Deut 34: 7 Moses was one hundred and twenty years old when he died. His eyes were not dim nor his natural vigor diminished.
Why was I stirred when my pastor announced the topic? Earlier in the morning, I had read in CNN that Singaporeans have the 3rd longest lifespan in the world – at 85.2 years, with Japan coming in at 85.3years and Monaco at 89.4 years. I turned to my wife and showed her the CNN article and quipped – we are already living well already!
Two weeks ago, I had enquired of my wife whether she noticed that the pulpit has stopped declaring that we shall live till 120 years. Her response, “thank God”. (I never asked her what she meant).
DEATH IS GAIN
The sermon went on to concede that Paul who set his heart and mind on things that are eternal, death is truly gain. But Paul had chosen to live on, to continue on with his ministry. Hence, we as believers can chose to live long.
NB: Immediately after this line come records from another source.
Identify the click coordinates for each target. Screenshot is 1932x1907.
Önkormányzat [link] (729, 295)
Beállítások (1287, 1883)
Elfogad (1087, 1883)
Even when saints were killed for their faith, and “others were tortured, they (actually?) did not accept deliverance. (Hebrews 11:35). Implying that since “death and life are in the power of the tongue” we could name, proclaim and claim long life for ourselves! And healing from diseases and death, sine God hates death. Aaron died (Num 20:26-28) only after he stripped of the priestly garments that clothed and covered him in righteousness. Likewise, we mustn’t let the devil take away our consciousness of righteousness.
(Curiously I wondered – what about those not clothed with the priestly garments, did they die? Was I being a Berean or a bible- policeman; inquisitive or ironic?)
After the service, my wife shared her meditation – Deut 34:7 convinced her that Moses was gifted with a long life with excellent sight and stamina to pen down the books of the Torah – laboriously, and arduously written. That would indeed be credible and convincing for any who doubt whether Moses did write the first 5 books of the Old Testament! I cannot fathom the painstaking task, without the aid of paper, typewriter, or a electronic pad. Yes, long life with excellent sight and stamina. Indeed she has a very convincing point. Moreso than others who may use anecdotal narratives to establish teaching truth! E.g. explaining how the people in Hebrews 11 were tortured and died because they chose not to be delivered. My mind turns to Stephen in Acts 7, or James, whom king Herod killed. Did they choose not to be delivered?
I am both amused and appreciative that my wife is becoming more like a Berean (Acts 17:11). And Paul facing execution, told Timonthy –
3 For the time will come when they will not endure sound doctrine, but according to their own desires, because they have itching ears, they will heap up for themselves teachers; 4 and they will turn their ears away from the truth, and be turned aside to fables.
Yes indeed Paul mentioned the primacy and priority of sound doctrine and truth, not teachers. Personally, I’ve been guilty making mistakes in interpretation. In the eagerness to be clever and creative, have strayed off into exegetical fallacies which so easily creep into my meditations.